Stored data entries:
╭──

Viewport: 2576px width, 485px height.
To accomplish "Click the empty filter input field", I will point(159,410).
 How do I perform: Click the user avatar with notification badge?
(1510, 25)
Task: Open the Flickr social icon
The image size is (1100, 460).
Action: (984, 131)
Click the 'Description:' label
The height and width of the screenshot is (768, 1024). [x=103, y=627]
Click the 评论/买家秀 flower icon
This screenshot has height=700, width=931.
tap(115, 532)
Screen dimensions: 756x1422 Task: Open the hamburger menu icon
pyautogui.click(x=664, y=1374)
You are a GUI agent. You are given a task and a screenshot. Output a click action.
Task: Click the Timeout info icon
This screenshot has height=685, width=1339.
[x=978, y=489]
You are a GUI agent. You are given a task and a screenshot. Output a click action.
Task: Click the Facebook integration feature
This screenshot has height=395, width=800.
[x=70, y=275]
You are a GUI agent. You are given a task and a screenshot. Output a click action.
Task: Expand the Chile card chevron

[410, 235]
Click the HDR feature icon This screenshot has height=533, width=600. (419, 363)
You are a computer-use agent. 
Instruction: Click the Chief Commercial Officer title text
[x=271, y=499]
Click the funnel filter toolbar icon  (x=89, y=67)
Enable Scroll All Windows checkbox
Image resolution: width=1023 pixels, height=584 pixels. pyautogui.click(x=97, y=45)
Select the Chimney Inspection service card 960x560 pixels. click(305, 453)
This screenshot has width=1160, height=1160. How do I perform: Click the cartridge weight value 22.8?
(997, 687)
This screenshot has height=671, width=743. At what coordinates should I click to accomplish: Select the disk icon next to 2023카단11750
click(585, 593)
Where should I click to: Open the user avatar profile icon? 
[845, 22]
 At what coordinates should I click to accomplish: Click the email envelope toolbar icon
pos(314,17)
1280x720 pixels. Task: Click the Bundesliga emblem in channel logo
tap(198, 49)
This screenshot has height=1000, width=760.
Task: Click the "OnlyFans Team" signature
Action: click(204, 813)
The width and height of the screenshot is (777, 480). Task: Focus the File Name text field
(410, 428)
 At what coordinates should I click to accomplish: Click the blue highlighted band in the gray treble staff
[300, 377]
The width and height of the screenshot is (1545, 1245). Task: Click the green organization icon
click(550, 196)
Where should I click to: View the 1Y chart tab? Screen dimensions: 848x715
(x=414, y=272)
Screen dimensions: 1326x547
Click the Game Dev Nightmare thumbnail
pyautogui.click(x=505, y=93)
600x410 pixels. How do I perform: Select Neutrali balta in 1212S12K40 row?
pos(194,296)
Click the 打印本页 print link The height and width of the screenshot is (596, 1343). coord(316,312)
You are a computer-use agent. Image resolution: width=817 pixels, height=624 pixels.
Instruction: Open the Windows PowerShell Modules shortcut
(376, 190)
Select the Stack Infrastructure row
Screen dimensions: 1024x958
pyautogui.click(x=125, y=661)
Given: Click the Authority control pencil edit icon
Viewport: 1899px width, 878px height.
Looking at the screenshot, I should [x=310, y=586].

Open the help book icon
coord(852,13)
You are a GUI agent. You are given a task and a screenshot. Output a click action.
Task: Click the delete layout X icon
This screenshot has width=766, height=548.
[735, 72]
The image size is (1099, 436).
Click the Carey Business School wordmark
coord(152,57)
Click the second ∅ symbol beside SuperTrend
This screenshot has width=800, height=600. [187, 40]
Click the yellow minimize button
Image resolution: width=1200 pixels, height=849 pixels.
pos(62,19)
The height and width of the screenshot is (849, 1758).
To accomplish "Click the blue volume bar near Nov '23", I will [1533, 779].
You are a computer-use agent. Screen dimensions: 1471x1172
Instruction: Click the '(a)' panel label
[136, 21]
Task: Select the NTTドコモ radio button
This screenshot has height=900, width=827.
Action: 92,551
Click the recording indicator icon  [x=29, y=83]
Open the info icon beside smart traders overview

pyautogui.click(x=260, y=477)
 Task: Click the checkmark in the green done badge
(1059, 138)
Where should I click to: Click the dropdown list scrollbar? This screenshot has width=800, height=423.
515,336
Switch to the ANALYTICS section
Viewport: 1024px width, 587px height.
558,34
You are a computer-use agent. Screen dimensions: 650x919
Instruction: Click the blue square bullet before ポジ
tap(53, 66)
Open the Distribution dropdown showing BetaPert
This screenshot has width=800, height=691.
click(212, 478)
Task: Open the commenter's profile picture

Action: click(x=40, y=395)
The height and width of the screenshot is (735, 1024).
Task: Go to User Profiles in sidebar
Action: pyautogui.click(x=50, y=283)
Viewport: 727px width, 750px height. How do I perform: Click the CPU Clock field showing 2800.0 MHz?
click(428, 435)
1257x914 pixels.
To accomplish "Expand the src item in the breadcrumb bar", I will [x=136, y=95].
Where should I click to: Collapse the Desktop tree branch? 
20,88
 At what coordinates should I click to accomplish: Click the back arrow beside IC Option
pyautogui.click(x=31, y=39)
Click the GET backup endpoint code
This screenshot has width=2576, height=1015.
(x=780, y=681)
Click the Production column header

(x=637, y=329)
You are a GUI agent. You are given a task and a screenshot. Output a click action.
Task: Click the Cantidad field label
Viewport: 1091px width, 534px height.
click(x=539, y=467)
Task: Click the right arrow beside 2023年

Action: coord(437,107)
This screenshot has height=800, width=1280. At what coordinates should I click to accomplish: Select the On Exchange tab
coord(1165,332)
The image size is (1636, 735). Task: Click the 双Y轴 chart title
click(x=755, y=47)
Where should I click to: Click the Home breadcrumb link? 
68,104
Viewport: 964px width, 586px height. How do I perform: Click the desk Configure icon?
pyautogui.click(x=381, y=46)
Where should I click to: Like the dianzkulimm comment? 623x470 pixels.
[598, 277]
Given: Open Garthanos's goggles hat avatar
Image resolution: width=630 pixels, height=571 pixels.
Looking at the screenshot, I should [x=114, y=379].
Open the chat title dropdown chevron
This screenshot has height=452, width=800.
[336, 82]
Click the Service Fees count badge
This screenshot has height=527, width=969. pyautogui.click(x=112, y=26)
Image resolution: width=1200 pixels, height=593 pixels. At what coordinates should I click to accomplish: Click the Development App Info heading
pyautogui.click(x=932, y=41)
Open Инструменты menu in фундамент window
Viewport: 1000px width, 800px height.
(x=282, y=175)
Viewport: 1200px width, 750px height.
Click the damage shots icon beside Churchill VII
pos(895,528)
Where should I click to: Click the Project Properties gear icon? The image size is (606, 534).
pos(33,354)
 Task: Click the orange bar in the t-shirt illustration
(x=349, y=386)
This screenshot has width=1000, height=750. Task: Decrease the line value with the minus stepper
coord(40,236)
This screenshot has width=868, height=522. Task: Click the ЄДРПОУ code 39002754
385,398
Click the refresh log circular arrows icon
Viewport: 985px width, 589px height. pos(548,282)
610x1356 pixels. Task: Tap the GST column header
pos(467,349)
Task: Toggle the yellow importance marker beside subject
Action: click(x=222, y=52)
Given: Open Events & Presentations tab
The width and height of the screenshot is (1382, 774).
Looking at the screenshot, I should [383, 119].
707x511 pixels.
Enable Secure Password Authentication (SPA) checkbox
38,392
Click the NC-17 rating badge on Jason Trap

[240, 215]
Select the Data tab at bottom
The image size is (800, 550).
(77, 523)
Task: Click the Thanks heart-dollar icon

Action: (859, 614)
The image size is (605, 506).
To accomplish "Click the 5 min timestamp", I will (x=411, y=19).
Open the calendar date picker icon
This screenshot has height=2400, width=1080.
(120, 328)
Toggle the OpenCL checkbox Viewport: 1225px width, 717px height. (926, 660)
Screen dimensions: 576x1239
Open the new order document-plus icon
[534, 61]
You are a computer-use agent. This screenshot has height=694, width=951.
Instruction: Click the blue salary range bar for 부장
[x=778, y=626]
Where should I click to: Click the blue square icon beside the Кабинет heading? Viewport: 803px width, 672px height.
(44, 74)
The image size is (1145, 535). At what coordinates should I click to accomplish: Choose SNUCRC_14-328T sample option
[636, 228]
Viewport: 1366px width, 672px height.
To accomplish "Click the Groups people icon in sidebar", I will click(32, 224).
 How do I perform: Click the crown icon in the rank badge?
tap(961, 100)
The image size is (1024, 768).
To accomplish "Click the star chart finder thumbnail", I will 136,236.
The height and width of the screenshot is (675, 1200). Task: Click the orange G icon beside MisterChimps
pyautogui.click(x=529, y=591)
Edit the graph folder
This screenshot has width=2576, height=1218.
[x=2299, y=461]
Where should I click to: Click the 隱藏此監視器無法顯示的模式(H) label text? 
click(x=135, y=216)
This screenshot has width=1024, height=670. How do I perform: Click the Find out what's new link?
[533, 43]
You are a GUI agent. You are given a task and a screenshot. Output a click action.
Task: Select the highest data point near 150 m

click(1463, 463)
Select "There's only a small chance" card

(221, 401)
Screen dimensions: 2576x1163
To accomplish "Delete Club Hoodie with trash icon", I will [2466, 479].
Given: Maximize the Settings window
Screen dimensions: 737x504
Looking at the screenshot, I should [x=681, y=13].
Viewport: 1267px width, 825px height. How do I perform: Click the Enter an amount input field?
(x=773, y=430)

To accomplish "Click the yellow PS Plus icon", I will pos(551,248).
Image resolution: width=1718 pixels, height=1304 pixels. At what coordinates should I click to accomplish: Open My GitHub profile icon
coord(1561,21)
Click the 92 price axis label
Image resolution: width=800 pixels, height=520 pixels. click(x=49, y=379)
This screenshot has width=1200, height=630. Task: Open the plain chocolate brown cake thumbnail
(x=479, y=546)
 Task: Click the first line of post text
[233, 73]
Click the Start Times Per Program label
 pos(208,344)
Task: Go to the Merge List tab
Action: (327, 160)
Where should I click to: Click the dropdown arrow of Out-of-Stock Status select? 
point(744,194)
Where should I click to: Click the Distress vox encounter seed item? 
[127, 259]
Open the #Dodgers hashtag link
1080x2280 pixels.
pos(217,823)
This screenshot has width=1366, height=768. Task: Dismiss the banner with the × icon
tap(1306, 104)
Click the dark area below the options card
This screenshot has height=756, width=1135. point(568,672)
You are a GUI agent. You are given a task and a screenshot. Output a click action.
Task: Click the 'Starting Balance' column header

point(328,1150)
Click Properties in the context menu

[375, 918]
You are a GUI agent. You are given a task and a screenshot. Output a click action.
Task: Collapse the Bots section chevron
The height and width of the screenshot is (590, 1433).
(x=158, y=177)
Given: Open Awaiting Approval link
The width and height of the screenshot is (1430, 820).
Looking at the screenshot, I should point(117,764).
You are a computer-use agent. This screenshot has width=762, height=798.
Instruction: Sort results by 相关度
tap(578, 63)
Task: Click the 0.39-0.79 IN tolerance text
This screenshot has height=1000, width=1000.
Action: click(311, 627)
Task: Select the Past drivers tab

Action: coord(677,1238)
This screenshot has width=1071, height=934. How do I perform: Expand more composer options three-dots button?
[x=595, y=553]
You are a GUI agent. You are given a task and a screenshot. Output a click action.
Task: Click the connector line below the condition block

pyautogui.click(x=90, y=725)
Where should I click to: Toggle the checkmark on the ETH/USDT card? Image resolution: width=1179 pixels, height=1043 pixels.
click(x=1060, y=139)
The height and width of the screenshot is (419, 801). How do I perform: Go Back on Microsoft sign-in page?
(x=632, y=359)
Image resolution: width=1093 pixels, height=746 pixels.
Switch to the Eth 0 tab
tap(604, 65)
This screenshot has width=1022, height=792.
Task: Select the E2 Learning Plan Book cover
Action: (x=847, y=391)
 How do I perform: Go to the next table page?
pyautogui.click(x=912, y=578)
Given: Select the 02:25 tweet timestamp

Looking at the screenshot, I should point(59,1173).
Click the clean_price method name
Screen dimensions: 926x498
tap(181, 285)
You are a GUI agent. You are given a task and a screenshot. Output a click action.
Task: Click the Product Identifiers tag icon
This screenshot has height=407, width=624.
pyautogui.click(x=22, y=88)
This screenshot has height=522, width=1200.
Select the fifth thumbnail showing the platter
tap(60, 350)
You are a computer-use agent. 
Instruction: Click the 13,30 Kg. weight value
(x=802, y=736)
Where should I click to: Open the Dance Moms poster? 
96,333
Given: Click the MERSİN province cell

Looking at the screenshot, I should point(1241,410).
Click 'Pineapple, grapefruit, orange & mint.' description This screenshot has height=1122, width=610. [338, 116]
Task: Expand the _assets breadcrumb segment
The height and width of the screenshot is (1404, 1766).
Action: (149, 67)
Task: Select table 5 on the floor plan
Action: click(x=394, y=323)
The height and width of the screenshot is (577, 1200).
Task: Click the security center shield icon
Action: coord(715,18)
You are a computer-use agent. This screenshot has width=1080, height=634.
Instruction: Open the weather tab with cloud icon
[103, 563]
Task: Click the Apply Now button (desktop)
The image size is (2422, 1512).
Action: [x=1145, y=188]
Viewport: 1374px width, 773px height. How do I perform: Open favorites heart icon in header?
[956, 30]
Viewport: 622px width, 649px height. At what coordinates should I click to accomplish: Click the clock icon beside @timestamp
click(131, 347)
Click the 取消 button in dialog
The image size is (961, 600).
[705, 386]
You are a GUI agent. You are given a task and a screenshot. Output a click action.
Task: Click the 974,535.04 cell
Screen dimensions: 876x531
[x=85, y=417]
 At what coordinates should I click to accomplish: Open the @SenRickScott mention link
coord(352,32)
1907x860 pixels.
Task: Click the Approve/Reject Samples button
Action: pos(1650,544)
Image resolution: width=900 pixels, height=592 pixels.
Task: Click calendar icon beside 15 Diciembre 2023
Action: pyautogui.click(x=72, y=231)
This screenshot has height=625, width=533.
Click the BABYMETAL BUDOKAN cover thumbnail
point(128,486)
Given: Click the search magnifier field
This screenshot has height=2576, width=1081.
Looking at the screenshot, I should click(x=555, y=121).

╰──

**What you need to do**
Word for word, repeat the data from its first line through the line with "Click the HDR", including both of those lines and no others.

**Answer to this problem**
Viewport: 2576px width, 485px height.
To accomplish "Click the empty filter input field", I will point(159,410).
 How do I perform: Click the user avatar with notification badge?
(1510, 25)
Task: Open the Flickr social icon
The image size is (1100, 460).
Action: (984, 131)
Click the 'Description:' label
The height and width of the screenshot is (768, 1024). [x=103, y=627]
Click the 评论/买家秀 flower icon
This screenshot has height=700, width=931.
tap(115, 532)
Screen dimensions: 756x1422 Task: Open the hamburger menu icon
pyautogui.click(x=664, y=1374)
You are a GUI agent. You are given a task and a screenshot. Output a click action.
Task: Click the Timeout info icon
This screenshot has height=685, width=1339.
[x=978, y=489]
You are a GUI agent. You are given a task and a screenshot. Output a click action.
Task: Click the Facebook integration feature
This screenshot has height=395, width=800.
[x=70, y=275]
You are a GUI agent. You are given a task and a screenshot. Output a click action.
Task: Expand the Chile card chevron

[410, 235]
Click the HDR feature icon This screenshot has height=533, width=600. (419, 363)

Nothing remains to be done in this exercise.